2.) Do I think this person should know because it’s what I want? Or it’s what he/she would want?
3.) Do I want to tell this person because I think it will make things easier for him/her? (e.g. Are they lost and struggling in areas, confused at their inability to ‘fit in’ or succeed?)
4.) What is this person’s current view of autism? This is a biggee. Autism still has so much negative stigma attached, if the person is not privy to the autism community that we are a part of (i.e. bloggers/FB/Twitter that are working to bring the positives and successes to the forefront from an autistic pt-of-view) their reaction would probably be one of anger. Then possibly fear and denial.
5.) Am I looking at this person as an individual, taking into consideration: Family, Friends, Social Circles, Job/Career.
6.) Is he/she overly-concerned with what others think? Is he/she the type of person who might feel shame and worry over being stigmatized as a ‘person with a disability?’
If the answers above give you insight that you want to talk to the person or make them aware, here are a few ways, I can think to playfully or gently bring ones awareness to the symptoms of Aspergers Syndrome.
Watch movies on Asperger’s Syndrome and Autism
Many times people in the general public are not aware of the symptoms and mannerisms of Aspergers. By watching movies and tv series that portray the character and personality of people with the condition, you can initially raise awareness. Often the person will recognize traits in the characters and it may be a way to very slowly raise awareness to the point where the subject can eventually be broached.
Here is a list of Autism and Aspergers related movies.
Make the taking of a test a playful activity
So, just like any game often people like to partake as a bit of fun. Taking turns to take the Test for Aspergers, can be a playful way to get someone to take an initial screening assessment. You can also send the link to someone and say something like I got a score of x, am curious what you got. The important thing is that it has to be done playfully and you have to feel the person is open to receive the information.
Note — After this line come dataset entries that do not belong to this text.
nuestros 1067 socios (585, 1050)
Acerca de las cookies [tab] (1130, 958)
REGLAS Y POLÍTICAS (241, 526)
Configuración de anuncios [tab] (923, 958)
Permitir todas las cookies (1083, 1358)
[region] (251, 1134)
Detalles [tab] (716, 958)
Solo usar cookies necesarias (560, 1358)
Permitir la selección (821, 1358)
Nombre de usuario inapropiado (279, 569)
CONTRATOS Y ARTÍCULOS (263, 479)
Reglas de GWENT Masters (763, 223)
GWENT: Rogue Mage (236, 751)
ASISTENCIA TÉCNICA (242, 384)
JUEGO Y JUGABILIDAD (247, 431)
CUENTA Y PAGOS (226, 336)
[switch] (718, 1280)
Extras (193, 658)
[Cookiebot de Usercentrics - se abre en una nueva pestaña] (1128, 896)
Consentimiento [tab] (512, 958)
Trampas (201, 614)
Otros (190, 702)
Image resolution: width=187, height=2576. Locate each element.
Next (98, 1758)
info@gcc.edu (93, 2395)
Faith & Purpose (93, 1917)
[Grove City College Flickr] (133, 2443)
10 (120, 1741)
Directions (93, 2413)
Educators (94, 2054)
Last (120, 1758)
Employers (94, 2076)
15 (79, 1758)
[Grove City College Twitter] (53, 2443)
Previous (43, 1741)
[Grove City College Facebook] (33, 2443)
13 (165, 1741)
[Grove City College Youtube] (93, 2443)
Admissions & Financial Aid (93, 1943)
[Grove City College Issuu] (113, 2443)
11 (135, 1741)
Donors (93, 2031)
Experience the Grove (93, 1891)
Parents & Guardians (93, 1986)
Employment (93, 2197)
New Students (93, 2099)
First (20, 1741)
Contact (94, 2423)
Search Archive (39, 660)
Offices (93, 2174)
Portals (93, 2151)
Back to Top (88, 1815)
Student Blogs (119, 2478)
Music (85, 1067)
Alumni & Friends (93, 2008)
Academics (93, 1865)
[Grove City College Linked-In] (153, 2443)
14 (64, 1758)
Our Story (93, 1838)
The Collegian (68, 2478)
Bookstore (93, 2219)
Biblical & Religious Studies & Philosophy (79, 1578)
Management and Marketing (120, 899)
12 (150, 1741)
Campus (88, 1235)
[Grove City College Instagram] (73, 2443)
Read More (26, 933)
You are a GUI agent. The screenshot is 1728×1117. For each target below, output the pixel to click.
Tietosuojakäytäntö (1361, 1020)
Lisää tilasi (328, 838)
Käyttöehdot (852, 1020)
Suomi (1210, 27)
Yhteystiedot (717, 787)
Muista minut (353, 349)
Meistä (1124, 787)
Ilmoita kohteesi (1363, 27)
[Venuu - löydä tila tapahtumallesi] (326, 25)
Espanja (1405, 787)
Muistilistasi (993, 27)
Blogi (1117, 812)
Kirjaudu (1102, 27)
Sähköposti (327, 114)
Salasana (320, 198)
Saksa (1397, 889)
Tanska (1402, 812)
It should also not be done in a competitive way that, I am normal and you have something wrong with you.
Highlighting the genius
To many there is a big stigma with having Aspergers, it is deemed as something negative but if you would intentionally mention the positive aspects of people who have Aspergers and suggest that they have similar traits, it may a way to get that person to open up to the possibility
Read this it sounds like you
Well, this isn’t my idea, but I found it on a forum. Some became aware of their nature by someone emailing them a link that said, read this, it sounds like you. Apparently this casual suggestion, left the person free to decide for themselves. It also didn’t cause offense or bring up defenses because the person could see why it sounded like them. you could try a similar thing, giving them a link to a good introduction to an article about Aspergers such as:
Talking directly to the person
This is the more direct approach which involves sitting down and talking to the person directly.
The national autistic society recommend, that you consider who is the right person to broach the subject. For example the subject may be more able to accept the results of the conversation if it comes from a friend or sibling rather than a parent. They encourage one to carefully plan out what will be said in a way that is diplomatic. You can check out this article which has a few good ideas on how to handle the issue. http://www.autism.org.uk/about-autism/autism-and-asperger-syndrome-an-introduction/what-is-asperger-syndrome/asperger-syndrome-broaching-the-subject.aspx
So as I said at the beginning, this is a very difficult and sensitive issue to talk about. You will need to adopt any of the ideas to the person, but remember they are only ideas. Talking to people and communicating difficult issues, is a fine art. No one can truly teach you this art, its something you need to develop inside of yourself. If you are not confident that what you say or do will be well received perhaps you should not. Respecting that the person will be open to face or acknowledge things in themselves when they are ready.